春は嫌いだ。春と聞いてほとんどの人間は新しい出会いや、生活のリスタートなどの事を思い浮かべ、今にも消えてしまいそうなほど爽やかな風の余韻に浸りながら〈よし、今年も頑張るか。〉と新生活に期待を抱くだろう。しかし、忘れてはいけない。春は、出会いの季節であるとともに、別れの季節でもあるということを。このように、聞くだけでポジィティブなイメ-ジを抱かせる言葉には、大抵ネガティブな意味もどこかに含まれている。要するに、いい話やいい言葉には、大概裏がある。ということだ。俺からいえることは、少年、少女よ。当たり前を疑え、と、昨日妹の結花と喧嘩して学んだことを朝の通学路の途中で難しそうに考えていると、背後から「おっはよ--翼!今日もいい天気だね-難しそうな顔して何考えてるのよ!」
と女子高生らしい気品のある匂いとともに、可愛らしい能天気な声が聞こえてきた。「お-葵か、今日はずいぶんとはやいんだな。」さっきの声の主は、小学校からの幼なじみの、真田葵だ。温厚な性格で、誰にでもなつっこく、クラスメイトからの人望も厚い人物だ。「今日は部活の朝練だからだよ。それで、さっきから一人で何考えてたの?」ええい、ねちっこいやつめ。きっと話すと笑われるにちがいない。ここは適当にごまかすか。「うむ、よくぞ聞いてくれた。実は俺、さっきから今日の葵のブラジャーの色は何色か考えてたんだ。確か昨日はき……」「ってコラ--!!!黙って聞いてたらセクハラとかマジであり得ない!翼さいて--大体翼は思いのままにできない女の子がいないからって調子に乗ったらだめだよ!わかった?」なんて言ってきたが、、褒めてるよね?これ。とまあ他愛もない会話をしていると、気がつけばもう学校の近くに来ていた。あとすぐそこの角を曲がれば、学校だ。葵と会話をしながら角を曲がると、なにやら校門から「結花、君しか僕に見合う女性はいないよ。だから僕と付き合ってほしい。どうかな?」と告白のような言葉が聞こえてきた。見るからに、上から目線で、最低な告白だが、顔は整っていて、ルックスもいい模範解答のような見た目の男子がそこにはいた。対して女子高生は、まるで砂漠に咲くバラのように気高く美しい。まさに立てば芍薬座れば牡丹
という言葉が似合うほど丁寧なたたずまいだった。

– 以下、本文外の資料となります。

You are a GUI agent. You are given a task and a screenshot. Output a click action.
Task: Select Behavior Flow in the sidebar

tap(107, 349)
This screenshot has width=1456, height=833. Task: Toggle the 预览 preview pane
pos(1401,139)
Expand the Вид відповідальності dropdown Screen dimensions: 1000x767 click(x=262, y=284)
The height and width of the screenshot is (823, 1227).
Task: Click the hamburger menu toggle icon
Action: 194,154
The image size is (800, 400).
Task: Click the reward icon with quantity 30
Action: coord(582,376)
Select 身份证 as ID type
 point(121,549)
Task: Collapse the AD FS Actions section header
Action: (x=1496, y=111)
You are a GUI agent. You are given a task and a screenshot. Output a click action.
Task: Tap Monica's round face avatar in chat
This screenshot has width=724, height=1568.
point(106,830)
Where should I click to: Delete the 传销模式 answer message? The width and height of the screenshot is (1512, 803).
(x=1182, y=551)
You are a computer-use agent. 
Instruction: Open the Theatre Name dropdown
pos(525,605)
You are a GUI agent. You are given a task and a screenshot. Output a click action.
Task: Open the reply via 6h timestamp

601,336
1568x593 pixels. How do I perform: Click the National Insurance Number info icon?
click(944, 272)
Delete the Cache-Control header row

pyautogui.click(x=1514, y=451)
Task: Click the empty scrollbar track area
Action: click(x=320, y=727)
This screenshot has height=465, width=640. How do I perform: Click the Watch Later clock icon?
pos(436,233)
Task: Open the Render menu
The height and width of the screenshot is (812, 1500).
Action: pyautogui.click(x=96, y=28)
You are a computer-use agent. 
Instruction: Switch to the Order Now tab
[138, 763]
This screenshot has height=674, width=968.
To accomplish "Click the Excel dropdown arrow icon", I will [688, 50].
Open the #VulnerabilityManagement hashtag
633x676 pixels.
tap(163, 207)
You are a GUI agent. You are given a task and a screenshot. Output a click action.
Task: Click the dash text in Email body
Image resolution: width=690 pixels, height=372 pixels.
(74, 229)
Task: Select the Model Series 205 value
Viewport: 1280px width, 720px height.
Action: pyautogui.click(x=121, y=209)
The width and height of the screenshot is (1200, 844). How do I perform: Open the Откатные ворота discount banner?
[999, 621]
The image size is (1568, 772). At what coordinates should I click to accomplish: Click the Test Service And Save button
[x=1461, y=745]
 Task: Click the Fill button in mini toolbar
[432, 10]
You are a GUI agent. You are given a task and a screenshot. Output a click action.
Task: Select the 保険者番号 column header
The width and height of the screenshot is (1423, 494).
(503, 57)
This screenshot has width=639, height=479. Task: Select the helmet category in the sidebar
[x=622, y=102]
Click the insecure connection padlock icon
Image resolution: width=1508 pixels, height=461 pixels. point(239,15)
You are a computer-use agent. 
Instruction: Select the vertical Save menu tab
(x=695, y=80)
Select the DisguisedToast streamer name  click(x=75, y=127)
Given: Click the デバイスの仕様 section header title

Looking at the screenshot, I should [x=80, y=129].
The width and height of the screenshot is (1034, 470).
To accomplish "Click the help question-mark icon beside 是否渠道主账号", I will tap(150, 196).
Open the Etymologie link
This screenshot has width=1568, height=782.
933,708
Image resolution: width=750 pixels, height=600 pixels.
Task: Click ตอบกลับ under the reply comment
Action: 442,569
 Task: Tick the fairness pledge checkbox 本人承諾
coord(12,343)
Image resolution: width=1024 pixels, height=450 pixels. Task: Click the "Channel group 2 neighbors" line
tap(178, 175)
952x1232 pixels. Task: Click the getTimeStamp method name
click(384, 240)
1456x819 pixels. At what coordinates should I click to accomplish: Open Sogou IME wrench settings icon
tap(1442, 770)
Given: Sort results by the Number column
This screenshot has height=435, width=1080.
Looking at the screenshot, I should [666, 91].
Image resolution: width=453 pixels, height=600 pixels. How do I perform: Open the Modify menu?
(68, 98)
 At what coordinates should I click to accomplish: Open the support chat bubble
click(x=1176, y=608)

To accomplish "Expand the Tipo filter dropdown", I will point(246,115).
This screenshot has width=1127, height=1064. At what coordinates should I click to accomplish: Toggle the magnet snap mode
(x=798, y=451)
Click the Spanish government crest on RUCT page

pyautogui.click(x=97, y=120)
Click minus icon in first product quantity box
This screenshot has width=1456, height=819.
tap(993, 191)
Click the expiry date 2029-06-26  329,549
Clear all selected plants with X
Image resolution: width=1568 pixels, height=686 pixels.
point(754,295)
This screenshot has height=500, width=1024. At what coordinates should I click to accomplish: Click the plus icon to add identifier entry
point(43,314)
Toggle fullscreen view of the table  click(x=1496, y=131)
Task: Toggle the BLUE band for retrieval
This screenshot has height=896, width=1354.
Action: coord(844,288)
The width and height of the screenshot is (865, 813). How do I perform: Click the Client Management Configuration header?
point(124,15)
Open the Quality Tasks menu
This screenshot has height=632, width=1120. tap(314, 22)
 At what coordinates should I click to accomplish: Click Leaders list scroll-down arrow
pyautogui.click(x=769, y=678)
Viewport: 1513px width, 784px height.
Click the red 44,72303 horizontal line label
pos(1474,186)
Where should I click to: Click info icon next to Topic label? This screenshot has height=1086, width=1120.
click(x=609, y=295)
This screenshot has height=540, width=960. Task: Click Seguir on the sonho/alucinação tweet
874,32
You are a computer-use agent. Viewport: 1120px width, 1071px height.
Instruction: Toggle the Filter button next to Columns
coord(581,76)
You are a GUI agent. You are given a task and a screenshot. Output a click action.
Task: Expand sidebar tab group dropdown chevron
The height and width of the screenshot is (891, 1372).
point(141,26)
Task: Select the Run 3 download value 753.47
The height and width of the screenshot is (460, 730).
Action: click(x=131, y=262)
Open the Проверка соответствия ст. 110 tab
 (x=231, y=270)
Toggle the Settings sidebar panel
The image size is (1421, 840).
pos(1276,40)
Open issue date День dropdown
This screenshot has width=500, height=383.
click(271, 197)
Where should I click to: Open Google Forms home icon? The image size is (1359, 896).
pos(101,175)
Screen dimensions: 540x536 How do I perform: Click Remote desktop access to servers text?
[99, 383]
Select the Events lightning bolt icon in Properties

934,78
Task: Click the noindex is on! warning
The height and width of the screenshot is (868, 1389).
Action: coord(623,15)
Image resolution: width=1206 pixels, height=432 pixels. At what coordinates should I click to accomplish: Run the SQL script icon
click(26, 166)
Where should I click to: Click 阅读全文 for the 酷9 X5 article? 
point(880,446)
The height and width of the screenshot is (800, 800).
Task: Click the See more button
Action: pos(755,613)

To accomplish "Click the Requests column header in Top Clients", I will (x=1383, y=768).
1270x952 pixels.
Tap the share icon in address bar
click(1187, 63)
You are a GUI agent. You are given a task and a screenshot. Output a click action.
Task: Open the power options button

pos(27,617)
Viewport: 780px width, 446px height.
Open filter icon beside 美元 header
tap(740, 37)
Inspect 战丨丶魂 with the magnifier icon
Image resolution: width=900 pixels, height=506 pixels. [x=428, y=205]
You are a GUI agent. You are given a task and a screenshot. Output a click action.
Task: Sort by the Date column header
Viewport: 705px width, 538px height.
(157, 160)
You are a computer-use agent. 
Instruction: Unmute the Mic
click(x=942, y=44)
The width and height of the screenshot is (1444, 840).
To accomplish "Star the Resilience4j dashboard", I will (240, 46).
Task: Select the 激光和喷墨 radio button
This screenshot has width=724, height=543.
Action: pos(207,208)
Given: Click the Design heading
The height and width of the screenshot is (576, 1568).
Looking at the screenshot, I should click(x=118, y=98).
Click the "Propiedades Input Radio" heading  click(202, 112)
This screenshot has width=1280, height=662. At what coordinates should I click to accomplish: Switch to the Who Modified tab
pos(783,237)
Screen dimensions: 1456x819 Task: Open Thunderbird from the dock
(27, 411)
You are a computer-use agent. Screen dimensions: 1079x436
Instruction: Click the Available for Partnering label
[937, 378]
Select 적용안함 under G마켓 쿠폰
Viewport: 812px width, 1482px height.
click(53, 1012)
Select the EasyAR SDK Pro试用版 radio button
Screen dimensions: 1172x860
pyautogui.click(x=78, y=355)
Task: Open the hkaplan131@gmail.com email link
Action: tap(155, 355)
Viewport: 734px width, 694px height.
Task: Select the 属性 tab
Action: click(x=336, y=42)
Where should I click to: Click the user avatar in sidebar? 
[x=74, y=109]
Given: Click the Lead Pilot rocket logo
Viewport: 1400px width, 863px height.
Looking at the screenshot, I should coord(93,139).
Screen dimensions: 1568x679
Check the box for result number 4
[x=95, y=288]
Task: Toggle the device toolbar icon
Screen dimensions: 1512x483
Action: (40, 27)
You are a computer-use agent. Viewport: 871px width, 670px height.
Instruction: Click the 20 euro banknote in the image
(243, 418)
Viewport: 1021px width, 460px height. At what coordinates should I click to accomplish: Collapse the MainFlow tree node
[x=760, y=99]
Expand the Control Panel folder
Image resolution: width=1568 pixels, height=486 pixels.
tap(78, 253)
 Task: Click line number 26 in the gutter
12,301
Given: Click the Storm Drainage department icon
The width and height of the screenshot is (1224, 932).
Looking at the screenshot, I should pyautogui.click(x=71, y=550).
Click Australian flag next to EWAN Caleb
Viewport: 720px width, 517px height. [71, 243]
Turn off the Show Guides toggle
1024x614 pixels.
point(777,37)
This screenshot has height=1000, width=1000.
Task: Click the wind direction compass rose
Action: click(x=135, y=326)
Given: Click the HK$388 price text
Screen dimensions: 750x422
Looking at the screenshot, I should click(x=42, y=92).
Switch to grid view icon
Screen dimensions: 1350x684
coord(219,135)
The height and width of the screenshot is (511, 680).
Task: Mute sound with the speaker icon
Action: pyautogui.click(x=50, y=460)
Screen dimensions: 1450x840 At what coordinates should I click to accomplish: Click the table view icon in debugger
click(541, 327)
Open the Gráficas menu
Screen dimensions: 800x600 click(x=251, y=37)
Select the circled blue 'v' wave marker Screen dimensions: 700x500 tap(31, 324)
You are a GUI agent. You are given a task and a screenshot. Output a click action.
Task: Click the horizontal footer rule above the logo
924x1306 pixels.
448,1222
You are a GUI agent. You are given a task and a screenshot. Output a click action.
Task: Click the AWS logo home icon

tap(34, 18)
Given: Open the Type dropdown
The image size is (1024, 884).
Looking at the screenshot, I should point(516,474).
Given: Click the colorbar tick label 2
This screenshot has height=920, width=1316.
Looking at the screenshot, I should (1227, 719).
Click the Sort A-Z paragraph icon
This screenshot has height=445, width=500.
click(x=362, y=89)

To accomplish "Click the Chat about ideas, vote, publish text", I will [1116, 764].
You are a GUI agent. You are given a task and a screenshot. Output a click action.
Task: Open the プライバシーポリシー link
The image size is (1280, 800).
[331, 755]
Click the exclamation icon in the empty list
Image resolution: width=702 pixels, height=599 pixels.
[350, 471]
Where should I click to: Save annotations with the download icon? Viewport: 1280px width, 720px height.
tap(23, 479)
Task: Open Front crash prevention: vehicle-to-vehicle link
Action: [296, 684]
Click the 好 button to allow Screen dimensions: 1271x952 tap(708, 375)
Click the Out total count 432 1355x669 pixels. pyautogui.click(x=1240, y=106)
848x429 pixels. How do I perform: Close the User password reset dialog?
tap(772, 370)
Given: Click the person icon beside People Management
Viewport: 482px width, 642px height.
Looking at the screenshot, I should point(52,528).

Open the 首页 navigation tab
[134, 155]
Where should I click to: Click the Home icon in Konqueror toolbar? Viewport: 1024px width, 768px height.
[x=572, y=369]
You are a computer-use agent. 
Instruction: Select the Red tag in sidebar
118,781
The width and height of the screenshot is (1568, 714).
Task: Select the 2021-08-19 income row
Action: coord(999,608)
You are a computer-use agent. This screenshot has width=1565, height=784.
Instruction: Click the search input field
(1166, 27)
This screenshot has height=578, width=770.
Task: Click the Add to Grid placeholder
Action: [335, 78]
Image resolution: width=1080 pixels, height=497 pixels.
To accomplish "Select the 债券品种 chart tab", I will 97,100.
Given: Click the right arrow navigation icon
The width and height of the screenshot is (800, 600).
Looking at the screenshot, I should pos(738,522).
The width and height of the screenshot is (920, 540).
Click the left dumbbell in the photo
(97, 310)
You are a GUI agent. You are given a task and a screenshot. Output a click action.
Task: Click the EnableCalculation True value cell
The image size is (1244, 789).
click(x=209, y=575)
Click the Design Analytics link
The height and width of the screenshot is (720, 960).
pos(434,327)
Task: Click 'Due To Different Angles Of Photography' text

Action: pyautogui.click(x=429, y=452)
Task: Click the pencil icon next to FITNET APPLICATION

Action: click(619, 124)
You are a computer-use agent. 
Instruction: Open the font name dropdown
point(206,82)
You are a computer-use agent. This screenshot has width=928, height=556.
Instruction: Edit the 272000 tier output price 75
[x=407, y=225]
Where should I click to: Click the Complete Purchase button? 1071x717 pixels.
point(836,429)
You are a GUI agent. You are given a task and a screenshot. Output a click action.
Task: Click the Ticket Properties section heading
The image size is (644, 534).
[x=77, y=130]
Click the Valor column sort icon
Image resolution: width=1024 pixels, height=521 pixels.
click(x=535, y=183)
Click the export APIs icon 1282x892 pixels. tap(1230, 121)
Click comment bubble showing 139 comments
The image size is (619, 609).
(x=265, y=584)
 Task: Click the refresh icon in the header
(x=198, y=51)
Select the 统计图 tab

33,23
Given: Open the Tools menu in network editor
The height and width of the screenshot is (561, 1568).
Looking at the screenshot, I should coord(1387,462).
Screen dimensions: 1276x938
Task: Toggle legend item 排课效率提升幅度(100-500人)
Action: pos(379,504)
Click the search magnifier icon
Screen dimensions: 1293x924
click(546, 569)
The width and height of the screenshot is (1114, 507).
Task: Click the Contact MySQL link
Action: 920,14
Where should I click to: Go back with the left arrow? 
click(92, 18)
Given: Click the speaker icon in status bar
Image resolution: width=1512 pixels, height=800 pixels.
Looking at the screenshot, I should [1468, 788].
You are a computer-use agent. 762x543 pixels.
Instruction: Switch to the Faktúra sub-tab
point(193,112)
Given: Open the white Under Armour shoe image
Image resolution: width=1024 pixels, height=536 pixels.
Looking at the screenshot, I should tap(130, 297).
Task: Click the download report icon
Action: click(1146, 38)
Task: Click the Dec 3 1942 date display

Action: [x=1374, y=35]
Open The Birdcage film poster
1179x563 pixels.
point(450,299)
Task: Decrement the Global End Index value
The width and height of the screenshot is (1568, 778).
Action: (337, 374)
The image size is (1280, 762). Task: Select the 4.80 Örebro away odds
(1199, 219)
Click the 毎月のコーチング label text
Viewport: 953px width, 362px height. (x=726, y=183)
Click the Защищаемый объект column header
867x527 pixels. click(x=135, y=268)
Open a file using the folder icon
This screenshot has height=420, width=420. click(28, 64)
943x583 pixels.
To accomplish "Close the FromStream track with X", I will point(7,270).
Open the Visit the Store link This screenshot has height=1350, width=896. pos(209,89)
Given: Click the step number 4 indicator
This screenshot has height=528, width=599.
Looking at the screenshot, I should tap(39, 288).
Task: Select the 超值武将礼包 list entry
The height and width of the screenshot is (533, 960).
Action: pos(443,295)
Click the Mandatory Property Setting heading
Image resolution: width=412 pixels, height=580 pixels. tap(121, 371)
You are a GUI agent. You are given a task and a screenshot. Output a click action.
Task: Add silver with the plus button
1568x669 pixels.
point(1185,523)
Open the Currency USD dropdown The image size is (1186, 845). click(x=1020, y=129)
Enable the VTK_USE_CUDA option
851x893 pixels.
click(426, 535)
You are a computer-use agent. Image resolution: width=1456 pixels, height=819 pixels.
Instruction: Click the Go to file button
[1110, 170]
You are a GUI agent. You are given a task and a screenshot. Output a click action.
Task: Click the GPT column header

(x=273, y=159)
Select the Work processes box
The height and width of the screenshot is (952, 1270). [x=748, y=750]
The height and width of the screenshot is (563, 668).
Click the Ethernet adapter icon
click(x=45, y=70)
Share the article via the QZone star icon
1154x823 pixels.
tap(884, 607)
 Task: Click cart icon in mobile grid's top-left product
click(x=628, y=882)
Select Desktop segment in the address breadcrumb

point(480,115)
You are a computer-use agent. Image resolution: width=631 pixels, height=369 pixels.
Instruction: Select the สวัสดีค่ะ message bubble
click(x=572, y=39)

そして彼女はまるで自分にとりついた悪霊を取り払うかのような声で、「お断りします。私、あなたのような自分のことを過度に優れていると勘違いしている人は、嫌いなの。さようなら。私の人生のモブキャラさん。」と冷徹にあっさり断った。周りがどよめいている。そりゃあ、当たり前だろう。あんな断られ方をしたんだ。俺だったらいきていけない。ふと顔を上げると、一人の生徒がこんなことを言っているのが聞こえた。【またか。どいつもこいつも懲りないな-結花は今まで誰の告白も首を縦に振ったことがないのに…。】…と。